Burghley Place, CR4

PLACE NAME

Along with the nearby Cecil Place, this commemorates William Cecil (September 13, 1520 – August 4, 1598), 1st Baron Burghley, chief adviser to Elizabeth I for most of her reign. He has long been considered a likely model for the character of the king’s calculating minister Polonius in William Shakespeare’s Hamlet. Born in Lincolnshire, the son of royal courtier Sir Richard Cecil, he spent his early career in the service of the Duke of Somerset, Jane Seymour’s brother. He served as Secretary of State between 1550 – 1553, and again between 1558 – 1572, and Lord High Treasurer between 1555 and 1587. In 1587, amidst the political and religious upheaval that followed Henry VIII’s break from the Roman Catholic Church, Cecil persuaded Elizabeth to order the execution of Roman Catholic Mary, Queen of Scots, after she was implicated in a plot to assassinate the queen.
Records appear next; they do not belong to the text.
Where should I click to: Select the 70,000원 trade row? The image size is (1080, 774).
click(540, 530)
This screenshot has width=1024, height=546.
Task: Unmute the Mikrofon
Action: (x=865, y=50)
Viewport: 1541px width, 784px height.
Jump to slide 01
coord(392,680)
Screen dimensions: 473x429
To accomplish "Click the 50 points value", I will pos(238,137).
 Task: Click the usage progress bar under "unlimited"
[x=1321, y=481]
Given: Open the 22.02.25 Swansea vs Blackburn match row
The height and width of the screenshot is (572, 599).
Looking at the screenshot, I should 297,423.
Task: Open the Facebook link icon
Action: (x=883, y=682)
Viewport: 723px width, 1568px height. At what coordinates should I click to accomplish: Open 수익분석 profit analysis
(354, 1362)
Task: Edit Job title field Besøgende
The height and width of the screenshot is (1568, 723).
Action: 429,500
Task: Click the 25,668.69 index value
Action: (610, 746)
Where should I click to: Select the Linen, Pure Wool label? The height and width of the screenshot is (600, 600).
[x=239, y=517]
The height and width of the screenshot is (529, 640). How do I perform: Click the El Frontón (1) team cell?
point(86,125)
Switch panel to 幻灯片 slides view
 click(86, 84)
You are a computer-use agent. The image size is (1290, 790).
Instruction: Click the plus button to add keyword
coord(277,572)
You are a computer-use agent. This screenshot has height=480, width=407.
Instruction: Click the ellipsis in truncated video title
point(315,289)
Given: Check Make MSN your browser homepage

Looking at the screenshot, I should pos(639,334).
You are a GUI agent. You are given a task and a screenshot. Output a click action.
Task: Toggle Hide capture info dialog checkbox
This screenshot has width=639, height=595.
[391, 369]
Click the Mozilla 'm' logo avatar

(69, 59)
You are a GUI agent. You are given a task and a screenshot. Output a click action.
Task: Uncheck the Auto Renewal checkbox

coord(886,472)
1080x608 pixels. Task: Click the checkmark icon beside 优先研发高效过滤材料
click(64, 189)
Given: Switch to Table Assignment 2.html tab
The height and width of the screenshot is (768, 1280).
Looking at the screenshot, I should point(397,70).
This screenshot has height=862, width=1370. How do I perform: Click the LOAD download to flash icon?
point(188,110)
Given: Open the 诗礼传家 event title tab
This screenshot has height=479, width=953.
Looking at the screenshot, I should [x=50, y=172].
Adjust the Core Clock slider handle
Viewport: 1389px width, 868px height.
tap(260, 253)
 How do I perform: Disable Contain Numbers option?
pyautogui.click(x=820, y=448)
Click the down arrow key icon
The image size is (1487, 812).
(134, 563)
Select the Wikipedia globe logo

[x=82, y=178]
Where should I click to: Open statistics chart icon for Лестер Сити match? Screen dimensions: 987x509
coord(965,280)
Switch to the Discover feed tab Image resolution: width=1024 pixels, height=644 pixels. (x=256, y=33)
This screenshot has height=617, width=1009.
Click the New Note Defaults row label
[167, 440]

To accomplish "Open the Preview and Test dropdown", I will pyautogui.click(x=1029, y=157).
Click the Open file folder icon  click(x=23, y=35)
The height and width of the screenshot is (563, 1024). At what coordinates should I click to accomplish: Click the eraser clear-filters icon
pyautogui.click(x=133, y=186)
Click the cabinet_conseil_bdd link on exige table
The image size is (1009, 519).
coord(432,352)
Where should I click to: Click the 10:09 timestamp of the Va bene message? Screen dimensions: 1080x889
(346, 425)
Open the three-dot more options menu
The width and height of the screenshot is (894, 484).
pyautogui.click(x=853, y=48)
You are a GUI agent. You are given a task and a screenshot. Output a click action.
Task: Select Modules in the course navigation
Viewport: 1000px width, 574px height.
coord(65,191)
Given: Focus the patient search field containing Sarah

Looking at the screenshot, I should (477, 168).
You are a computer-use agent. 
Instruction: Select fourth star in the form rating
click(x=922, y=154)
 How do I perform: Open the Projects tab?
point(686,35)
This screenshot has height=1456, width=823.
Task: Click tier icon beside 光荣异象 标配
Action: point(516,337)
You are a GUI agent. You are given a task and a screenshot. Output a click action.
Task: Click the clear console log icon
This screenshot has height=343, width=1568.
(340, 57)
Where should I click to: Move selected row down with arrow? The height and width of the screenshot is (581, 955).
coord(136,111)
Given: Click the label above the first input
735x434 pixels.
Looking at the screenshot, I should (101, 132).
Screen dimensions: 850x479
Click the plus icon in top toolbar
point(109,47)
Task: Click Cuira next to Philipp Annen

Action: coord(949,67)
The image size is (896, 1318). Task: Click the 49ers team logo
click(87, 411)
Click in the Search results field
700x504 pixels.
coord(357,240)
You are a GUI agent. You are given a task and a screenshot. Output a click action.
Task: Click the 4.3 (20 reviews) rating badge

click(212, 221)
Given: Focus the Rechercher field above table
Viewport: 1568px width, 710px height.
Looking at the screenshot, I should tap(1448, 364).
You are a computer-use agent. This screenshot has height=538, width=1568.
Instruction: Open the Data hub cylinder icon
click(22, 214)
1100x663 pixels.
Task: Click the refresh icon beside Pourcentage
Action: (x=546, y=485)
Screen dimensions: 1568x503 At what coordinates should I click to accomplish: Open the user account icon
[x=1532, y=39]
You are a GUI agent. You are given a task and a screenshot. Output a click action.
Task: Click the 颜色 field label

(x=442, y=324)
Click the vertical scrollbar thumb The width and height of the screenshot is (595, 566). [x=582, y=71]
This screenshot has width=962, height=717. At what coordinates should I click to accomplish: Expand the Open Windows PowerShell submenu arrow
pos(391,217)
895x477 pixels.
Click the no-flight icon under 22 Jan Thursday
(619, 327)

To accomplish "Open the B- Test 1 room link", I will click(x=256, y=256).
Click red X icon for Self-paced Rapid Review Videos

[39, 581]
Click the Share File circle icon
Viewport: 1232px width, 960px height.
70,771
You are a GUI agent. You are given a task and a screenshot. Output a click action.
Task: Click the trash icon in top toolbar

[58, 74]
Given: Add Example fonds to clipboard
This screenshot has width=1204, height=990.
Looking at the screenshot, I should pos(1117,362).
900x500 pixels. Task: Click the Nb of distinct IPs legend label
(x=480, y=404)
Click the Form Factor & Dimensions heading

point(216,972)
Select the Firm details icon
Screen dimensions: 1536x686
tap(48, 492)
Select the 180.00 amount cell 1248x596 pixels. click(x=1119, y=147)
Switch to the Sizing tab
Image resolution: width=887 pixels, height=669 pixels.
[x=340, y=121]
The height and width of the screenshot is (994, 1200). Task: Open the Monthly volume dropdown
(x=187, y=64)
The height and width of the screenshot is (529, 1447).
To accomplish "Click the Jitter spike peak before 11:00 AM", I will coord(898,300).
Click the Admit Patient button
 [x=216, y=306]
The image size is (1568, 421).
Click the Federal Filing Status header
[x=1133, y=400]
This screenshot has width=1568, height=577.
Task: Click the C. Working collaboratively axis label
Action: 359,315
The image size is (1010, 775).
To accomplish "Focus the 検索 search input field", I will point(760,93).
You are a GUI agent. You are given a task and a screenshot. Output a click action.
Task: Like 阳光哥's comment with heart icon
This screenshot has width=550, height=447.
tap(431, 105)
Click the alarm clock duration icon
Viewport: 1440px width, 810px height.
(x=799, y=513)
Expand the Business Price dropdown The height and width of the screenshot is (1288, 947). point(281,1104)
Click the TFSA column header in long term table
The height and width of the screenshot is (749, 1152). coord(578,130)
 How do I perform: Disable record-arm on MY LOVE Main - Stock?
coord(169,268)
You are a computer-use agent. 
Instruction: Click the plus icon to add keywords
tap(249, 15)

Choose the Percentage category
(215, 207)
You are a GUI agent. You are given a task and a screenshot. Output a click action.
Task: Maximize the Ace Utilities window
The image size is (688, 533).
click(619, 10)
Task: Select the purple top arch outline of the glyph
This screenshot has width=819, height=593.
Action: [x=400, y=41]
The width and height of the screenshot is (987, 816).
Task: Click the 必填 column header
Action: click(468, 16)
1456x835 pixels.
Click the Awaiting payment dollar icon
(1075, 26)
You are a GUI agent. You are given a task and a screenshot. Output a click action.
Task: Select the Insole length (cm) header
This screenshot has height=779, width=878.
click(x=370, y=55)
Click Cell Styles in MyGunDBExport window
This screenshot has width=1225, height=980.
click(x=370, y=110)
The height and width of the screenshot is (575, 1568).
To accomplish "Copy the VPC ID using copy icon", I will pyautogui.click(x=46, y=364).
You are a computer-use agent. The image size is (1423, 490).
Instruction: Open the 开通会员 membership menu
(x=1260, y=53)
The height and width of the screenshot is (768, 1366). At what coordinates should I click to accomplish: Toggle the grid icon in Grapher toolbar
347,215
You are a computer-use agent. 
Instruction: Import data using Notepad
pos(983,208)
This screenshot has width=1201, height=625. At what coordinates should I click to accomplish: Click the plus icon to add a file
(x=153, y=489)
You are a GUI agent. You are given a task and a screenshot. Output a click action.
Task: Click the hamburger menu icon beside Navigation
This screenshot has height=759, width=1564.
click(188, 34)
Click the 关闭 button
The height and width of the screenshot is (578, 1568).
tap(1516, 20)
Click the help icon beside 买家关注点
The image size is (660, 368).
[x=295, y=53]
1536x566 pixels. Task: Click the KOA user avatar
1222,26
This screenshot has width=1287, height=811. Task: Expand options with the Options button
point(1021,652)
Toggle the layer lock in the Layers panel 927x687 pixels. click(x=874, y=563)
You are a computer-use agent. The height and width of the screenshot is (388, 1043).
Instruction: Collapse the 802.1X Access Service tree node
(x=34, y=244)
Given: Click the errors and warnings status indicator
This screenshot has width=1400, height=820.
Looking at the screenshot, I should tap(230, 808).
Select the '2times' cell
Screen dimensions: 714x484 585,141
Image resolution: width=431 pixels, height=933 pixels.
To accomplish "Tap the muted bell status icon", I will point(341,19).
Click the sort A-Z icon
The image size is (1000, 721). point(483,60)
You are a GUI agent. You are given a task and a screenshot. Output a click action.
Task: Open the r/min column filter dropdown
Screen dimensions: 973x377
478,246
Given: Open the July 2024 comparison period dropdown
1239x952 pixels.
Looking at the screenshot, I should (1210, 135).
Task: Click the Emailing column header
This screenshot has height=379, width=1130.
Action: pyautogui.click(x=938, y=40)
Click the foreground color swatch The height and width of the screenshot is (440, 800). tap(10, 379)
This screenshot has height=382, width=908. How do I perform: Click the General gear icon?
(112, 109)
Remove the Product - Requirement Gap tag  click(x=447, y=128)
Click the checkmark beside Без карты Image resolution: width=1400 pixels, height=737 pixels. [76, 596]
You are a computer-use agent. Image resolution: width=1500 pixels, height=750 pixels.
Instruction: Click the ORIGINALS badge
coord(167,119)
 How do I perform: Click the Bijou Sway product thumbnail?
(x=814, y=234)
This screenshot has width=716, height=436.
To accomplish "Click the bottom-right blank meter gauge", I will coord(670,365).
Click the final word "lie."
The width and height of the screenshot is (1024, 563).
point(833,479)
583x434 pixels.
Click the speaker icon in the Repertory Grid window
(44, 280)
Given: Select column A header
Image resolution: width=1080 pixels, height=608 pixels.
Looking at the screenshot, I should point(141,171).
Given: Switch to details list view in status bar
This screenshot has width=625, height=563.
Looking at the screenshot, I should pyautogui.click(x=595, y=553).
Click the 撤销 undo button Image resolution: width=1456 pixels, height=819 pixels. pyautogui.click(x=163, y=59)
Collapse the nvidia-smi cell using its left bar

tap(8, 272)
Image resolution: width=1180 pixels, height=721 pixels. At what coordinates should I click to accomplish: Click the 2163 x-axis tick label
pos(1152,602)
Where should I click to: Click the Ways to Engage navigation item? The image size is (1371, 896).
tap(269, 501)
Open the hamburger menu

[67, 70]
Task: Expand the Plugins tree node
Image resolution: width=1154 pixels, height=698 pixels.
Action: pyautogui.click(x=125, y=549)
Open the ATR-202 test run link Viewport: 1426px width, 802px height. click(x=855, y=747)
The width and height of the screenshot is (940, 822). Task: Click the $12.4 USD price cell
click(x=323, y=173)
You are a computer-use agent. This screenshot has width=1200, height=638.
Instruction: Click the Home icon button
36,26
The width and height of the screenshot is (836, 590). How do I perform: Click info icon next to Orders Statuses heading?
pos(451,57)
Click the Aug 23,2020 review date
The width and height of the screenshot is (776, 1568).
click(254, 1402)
The title comes from the family estate in Stamford, Lincolnshire which was built for Cecil between 1555 and 1587. This is one of small group of local streets with connections to the monarch on account of her having visited the Mitcham home of lawyer, Sir Julius Caesar, in 1598. The other streets in the cluster include Caesar’s Walk, Cecil Place, Walsingham Road and Hatton Gardens, they were built on the former Cranmer estate by Sir Isaac Wilson from 1926.